Instructions for the task :: Somewhere below is a line with "Given: Select the Zoom tool" and, later, a line with "The width and"; repeat those two lines and all the lines between them, exactly as they are.

Extracted entries ::
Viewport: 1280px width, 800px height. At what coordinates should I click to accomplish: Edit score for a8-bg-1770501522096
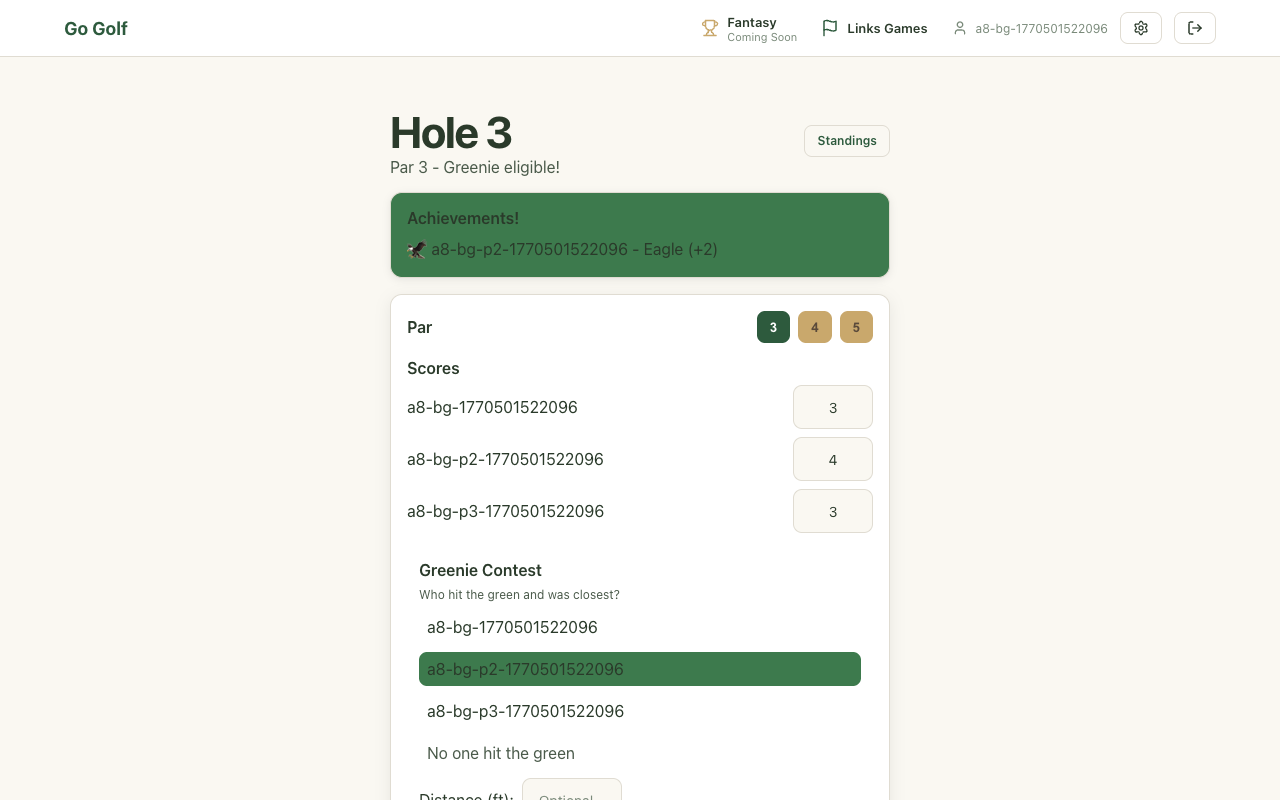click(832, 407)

...

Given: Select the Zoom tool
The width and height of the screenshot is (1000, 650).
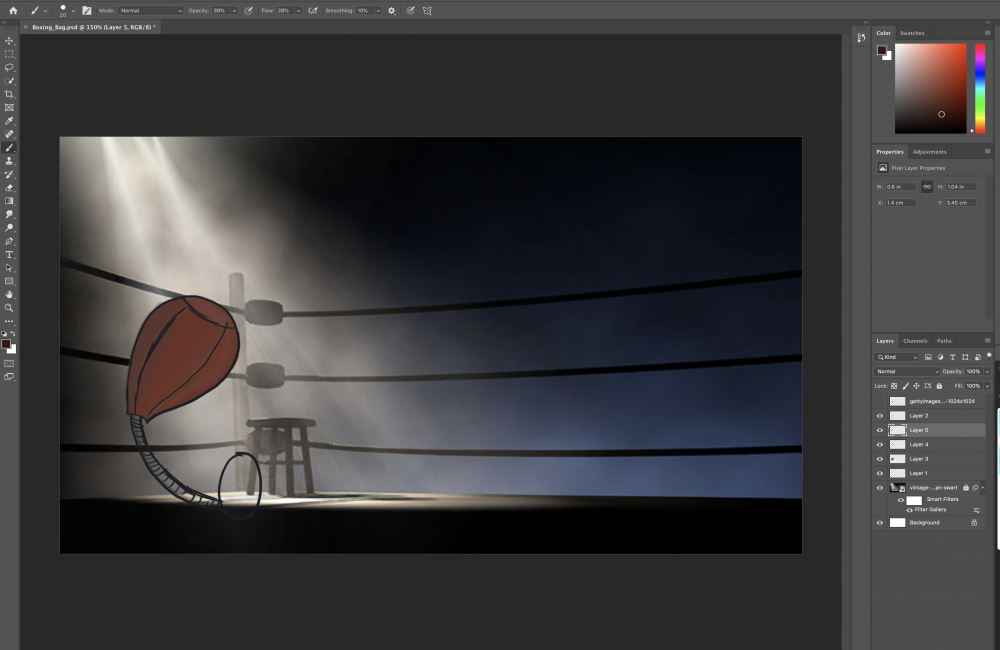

...

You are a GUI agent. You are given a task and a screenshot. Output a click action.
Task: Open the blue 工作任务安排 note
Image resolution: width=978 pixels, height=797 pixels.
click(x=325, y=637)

Response box ::
Given: Select the Zoom tool
The width and height of the screenshot is (1000, 650).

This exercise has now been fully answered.